A veritable dream team for the experimental leagues, Christian Fennesz and Jim O’Rourke collaborate on the diptych release It’s Hard For Me To Say I’m Sorry. Having worked together previously as members of a larger collective, this new effort finds the pair threading shimmery synthscapes and fragments of distorted guitar. The album and song titles have softer mainstream implications, but this is ambient music through and through. Inhabiting an expansive, sonic space that seems to outgrow its mere 40 minutes. These twin compositions unfurl immersively, like deep sea dives into electronic improvisation. Our ears wade through the drowned notes, seaweed of sounds, as we drag the ocean floor, recovering digital organisms.
Song—or perhaps side—one is named after a plea: “I Just Want You to Stay.” The lengthy piece generates a sea of blighted blips, and innocuous strumming is sifted through software, rendering it uniquely devastating. Shelled notes are observed in clusters. Not quite a melody, but a serene gathering of tones, floating beneath froths of reverb. Caustic oscillations lead us into side/song two, where we drift ever closer to the atonal. Tides turn sinister, and crash with subtle dissonance. “Wouldn’t Wanna Be Swept Away” is deceivingly sweeping, finding buoyancy somehow, as we approach a woeful sense of ambience. The composition allows Fennesz to take the lead, and the subversive guitarist raises the sails of his contorted chord-play.
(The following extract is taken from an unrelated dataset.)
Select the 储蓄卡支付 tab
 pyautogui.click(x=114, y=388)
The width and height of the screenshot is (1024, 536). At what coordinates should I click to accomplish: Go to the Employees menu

It’s Hard For Me To Say I’m Sorry is unapologetic about its musical meanderings. We follow them intently, noting with each listen as new movements materialize from the murkiness. It is a collaboration in its truest form, where the individualism of each artist is blurred, and something genuinely novel emerges. The album seems to reinvent itself with each turn, nearly eluding an objective review. Ultimately, it is a rare chance to experience two very talented musicians, as they rally between compelling instrumentals.